Un personaggio, un segno, un umorismo irresistibili.
Blutch (1967) inizia a collaborare professionalmente con la rivista Fluide Glacial, divenendone presto una delle colonne. Lí raggiunge l'apice della sua inconfondibile maestria nell'uso del pennello proprio con Blotch, dove il segno si sposa con la narrazione con straordinaria, aderentissima efficacia.
La sua ricerca stilistica si indirizza anche verso il realismo e l'onirico con Peplum, libero adattamento del Satyricon di Petronio, Mitchum e La volupté. Collabora anche come illustratore per diverse importanti testate, da Libération al New Yorker. È di imminente uscita il lungometraggio di animazione Peur(s) du noir>: Blotch è l'autore di uno dei sette episodi (gli altri sono di Mattotti, Burns, Dupuy & Berberian...).
È uno dei segni più interessanti e affascinanti del fumetto contemporaneo, e viene per la prima volta presentato in Italia con Blotch.
Blotch Il re di Parigi
di Blutch
48 pagine in carta patinata opaca 150 g/m2
Copertina 300 g/m2, plastificata opaca
17x24 cm
Brossurato, rilegato a filo refe
9,90 euro
ISBN 978-88-95374-01-7
Blotch Di fronte al proprio destino
di Blutch
48 pagine in carta patinata opaca 150 g/m2
Copertina 300 g/m2, plastificata opaca
17x24 cm
Brossurato, rilegato a filo refe
9,90 euro
ISBN 978-88-95374-09-3
(Novembre 2008)
Dopo la rassegna stampa potete leggere le prime cinque tavole di Blotch - Il re di Parigi.
Rassegna stampa
Gli artisti è sempre meglio non conoscerli da vicino: spesso sono egoisti, vanitosi, infidi, megalomani. Blotch, il re di Parigi>, protagonista del fumetto firmato da Blutch ed edito da Q Press, è tutte queste cose e in più è pure razzista e vagamente pedofilo. Eppure fa sorridere, ed è meritatissimo il premio come Miglior album umoristico che l'albo ha ricevuto al Festival di Angoulême. La storia di Blotch, disegnatore umoristico nella Parigi degli anni Trenta, scorre via con leggerezza incantevole tra episodi di meschina rivalità con i colleghi e i timori borghesi per l'avanzata dei comunisti. I disegni sono in mirabile equilibrio tra un tratto classico e uno moderno. Davvero godibile.

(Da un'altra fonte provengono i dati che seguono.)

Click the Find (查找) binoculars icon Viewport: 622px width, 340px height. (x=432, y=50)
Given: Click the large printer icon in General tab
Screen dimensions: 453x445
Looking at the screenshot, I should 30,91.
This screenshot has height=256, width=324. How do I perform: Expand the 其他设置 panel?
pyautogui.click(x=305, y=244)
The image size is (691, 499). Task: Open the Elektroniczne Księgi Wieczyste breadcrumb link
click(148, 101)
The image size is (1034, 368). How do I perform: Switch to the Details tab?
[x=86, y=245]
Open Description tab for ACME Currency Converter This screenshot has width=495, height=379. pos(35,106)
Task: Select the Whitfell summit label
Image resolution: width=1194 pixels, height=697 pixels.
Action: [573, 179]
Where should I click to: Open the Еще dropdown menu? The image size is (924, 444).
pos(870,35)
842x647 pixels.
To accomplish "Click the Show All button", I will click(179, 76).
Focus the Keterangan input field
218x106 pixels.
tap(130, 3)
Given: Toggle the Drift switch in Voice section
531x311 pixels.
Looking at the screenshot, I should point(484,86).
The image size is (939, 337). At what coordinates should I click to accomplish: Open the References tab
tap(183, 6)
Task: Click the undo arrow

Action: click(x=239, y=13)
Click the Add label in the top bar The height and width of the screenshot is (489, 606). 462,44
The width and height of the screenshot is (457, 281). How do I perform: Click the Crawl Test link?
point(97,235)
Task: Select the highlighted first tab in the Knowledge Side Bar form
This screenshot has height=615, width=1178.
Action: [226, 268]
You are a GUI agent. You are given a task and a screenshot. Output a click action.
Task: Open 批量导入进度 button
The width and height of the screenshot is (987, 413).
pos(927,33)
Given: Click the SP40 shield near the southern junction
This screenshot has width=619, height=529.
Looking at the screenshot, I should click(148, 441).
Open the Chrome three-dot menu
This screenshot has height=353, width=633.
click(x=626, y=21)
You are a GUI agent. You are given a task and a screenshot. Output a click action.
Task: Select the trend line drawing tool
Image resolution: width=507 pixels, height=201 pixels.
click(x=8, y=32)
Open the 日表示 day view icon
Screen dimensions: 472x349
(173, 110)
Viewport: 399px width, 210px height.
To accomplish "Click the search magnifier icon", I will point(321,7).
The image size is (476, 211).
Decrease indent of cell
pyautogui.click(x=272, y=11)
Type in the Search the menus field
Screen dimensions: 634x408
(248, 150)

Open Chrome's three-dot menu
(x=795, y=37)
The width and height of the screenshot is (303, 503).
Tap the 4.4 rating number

C. Paglieri, Il Secolo XIX
www.ilsecoloxix.it/blog/post.php?IDBlog=24&IDPost=204
Questi strepitosi sketch raccontano le vicende di Blotch nella Parigi degli anni trenta e quaranta, vignettista di successo del settimanale Fluide Glacial, testata nata in realtà negli anni settanta. Blutch trasferisce negli anni trenta la rivista e molti dei suoi autori, con i nomi caricaturizzati: Larcenet diviene Larcenette, Blutch diventa appunto Blotch, eccetera. Maestri del disegno umoristico, sono la divertente metafora degli esponenti dell'ambiente artistico dell'epoca, quello dell'establishement: presuntuosi, simpatizzanti di Hitler e orripilati dal governo del Fronte popolare. Un ambiente di mediocri livorosi, a cominciare da Blotch, ossessionato dal sesso fin quasi alla pedofilia, debole con i forti e forte con i deboli, "ipocrita, razzista e megalomane".